傳代是貼壁細胞培養過程中不可或缺的一步 ，也是最容易出問題的一步 ，今天就來說下細胞傳代的操作步驟和注意細節 。

操作步驟 ：

1.用移液器吸走原培養基 ，加入適量PBS洗1-2遍 ；

2.加入適量胰酶 ，置於培養箱中消化 ；

3.待消化到位後加入適量血清或完全培養基終止消化 ，800-1000rpm離心3-5min ；

4.去上清 ，加入適量完全培養基重懸後轉移到培養皿 ，放37度培養箱 。

注意細節 ：

1.吸走原培養基時盡量吸盡 ，用PBS漂洗時也是 ，此步驟的目的是盡量減少培養基中血清對胰酶消化時的影響 ；

2.加入胰酶量要根據培養皿規格和細胞量決定 ，通常以剛沒過細胞為宜 ；

3.消化時間需要同時考慮到細胞本身特性 ，細胞密度 ，胰酶濃度等多方麵因素 ，靈活調整 ，切忌生搬硬套 ；

4.通常細胞消化到其剛好不貼壁時終止最好 ，如果消化不到位 ，靠外力強行吹下來 ，則細胞膜很容易被撕裂 ，導致傳代後出現細胞碎片和死細胞 ；如果消化過度 ，則細胞膜通透性會發生改變 ，導致傳代後出現凋亡細胞 。

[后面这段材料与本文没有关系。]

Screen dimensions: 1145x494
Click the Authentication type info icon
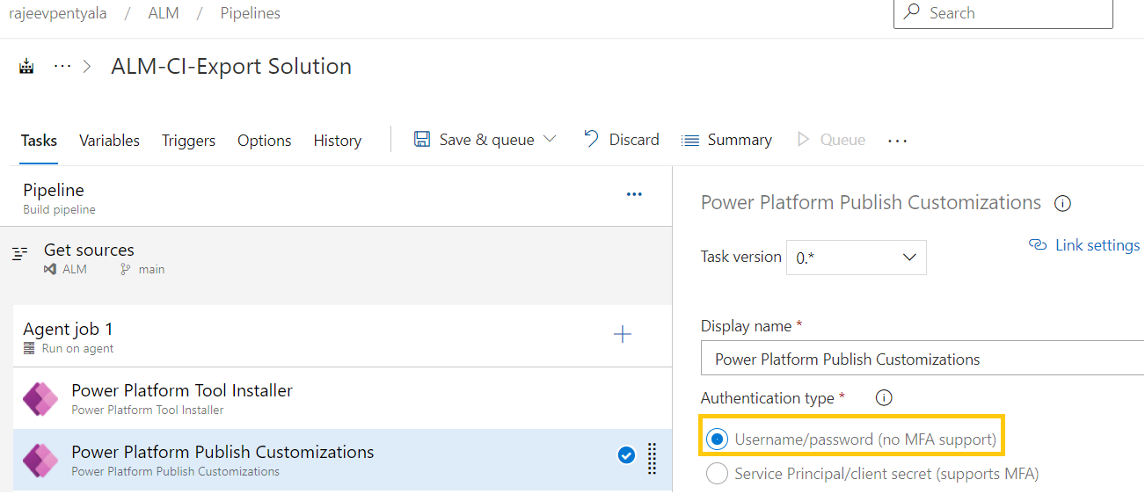(885, 398)
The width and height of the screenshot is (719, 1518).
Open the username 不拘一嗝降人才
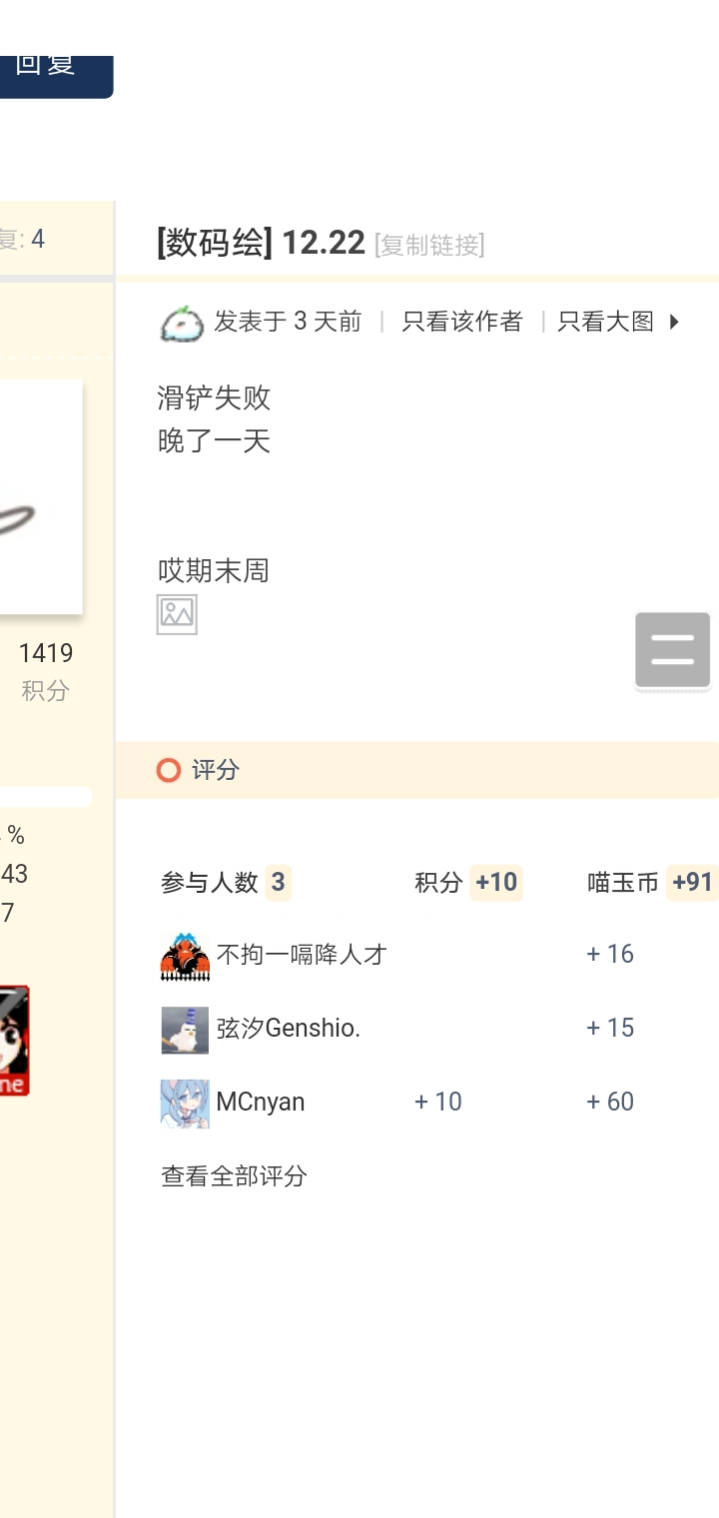(302, 955)
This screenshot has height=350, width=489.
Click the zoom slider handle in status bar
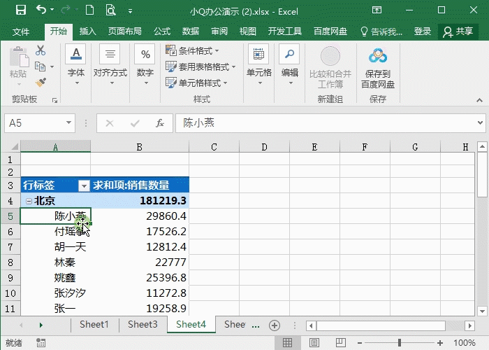[x=400, y=343]
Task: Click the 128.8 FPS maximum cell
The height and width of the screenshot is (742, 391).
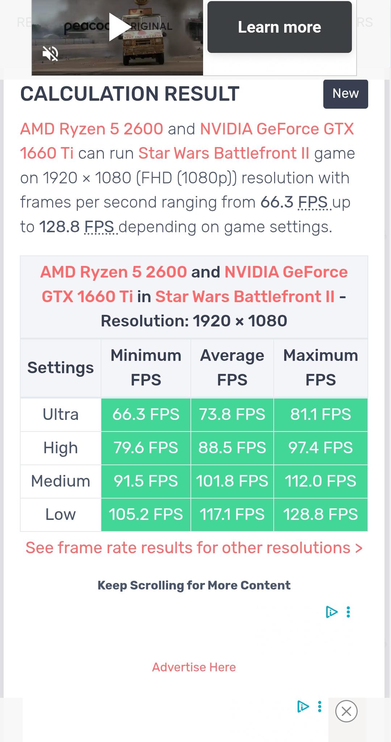Action: [320, 514]
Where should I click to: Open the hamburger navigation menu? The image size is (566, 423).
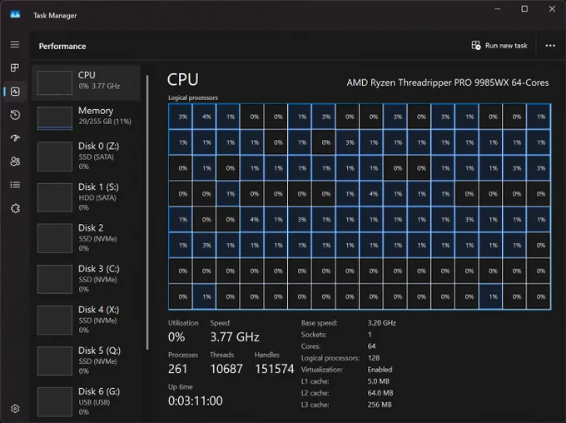pyautogui.click(x=15, y=44)

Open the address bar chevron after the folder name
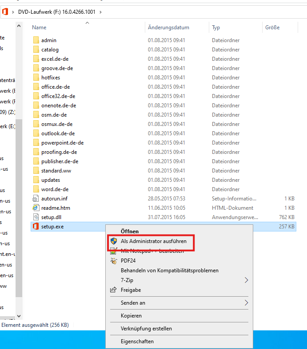coord(100,12)
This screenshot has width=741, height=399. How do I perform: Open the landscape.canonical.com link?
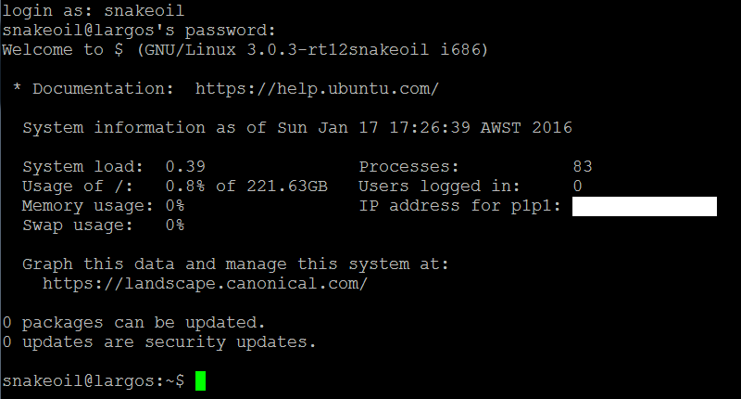205,284
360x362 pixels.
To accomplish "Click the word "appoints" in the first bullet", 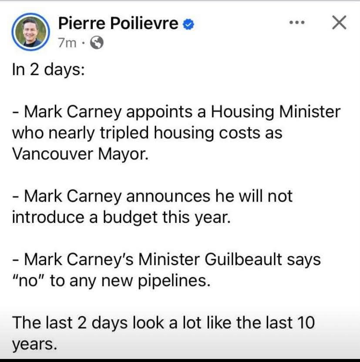I will (x=159, y=113).
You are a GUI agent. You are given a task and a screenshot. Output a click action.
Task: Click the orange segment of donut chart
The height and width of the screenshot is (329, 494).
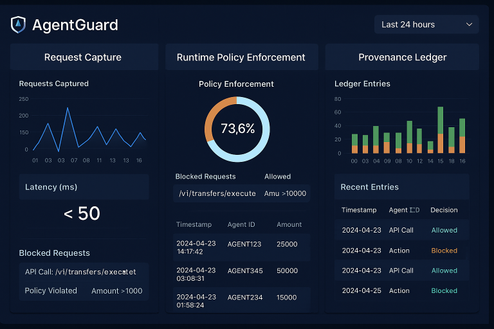[x=212, y=117]
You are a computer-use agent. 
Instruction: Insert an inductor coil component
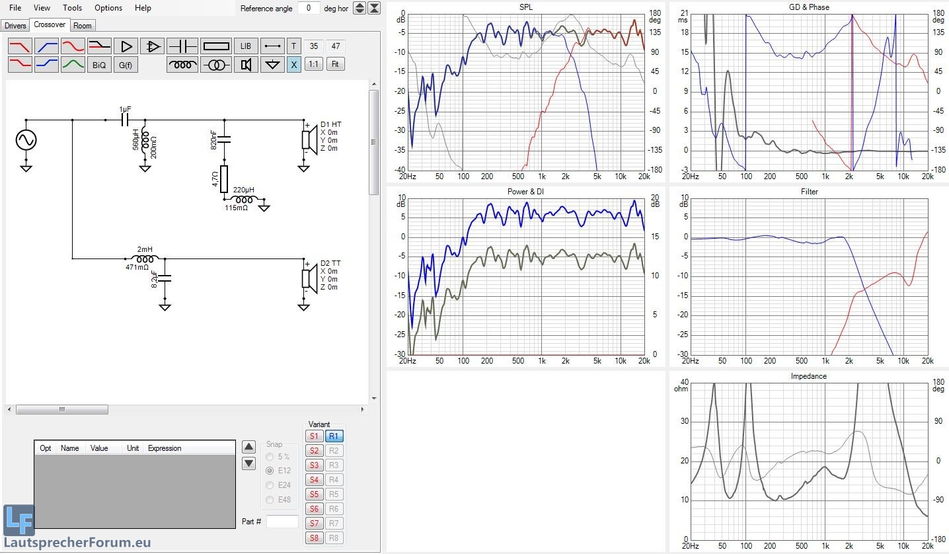(182, 65)
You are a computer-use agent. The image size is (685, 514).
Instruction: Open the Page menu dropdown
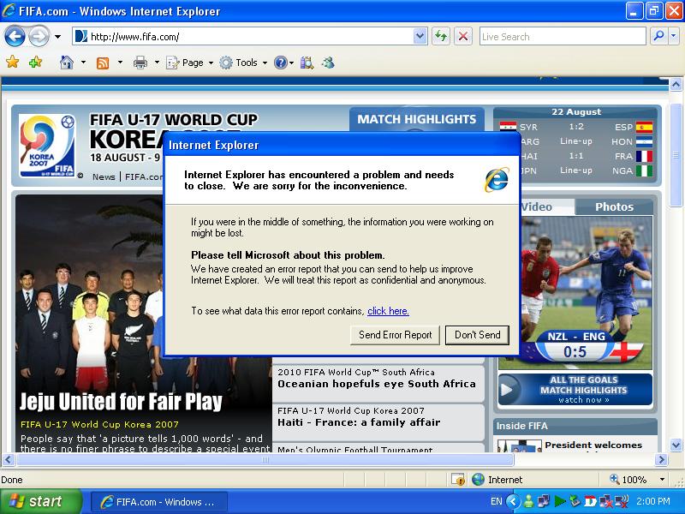coord(189,63)
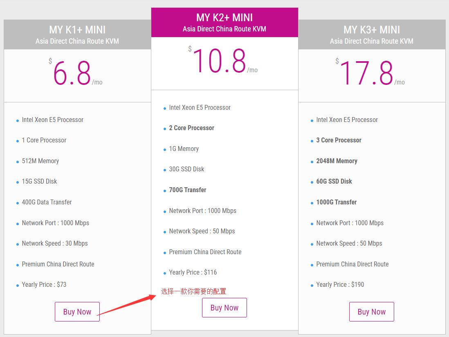Image resolution: width=449 pixels, height=337 pixels.
Task: Click the "60G SSD Disk" feature
Action: (334, 181)
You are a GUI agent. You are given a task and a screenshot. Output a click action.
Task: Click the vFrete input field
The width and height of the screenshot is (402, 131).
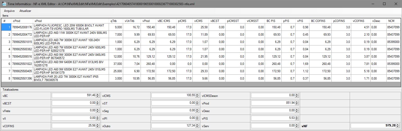(x=74, y=111)

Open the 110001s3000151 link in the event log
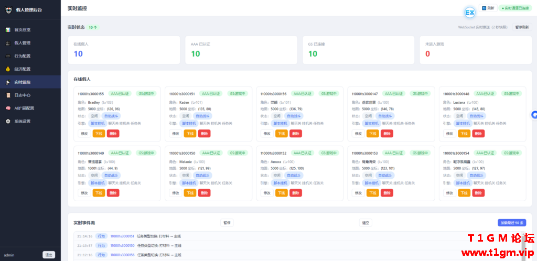(122, 236)
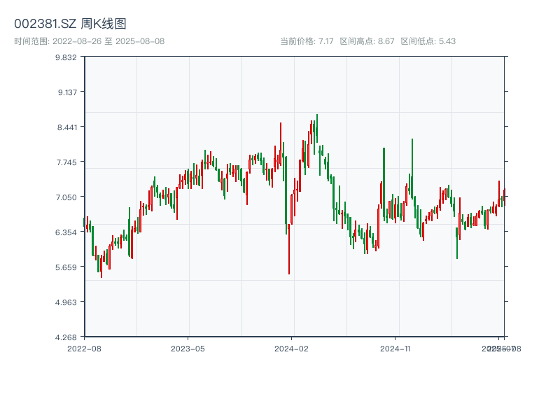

5.部分對離心敏感的細胞（主要是原代細胞） ，可以加入胰酶後室溫放置30s左右，然後吸去大部分胰酶 ，再放培養箱消化 ，消化到位後直接加入足量完全培養基終止消化 ，待其貼壁後再換液去掉殘餘胰酶 。

6.傳代過程中加入任何試劑都應該輕柔緩慢的加到皿壁 ，切忌直接加到細胞麵上，如果細胞本身貼壁能力較差 ，可能導致細胞凋亡 。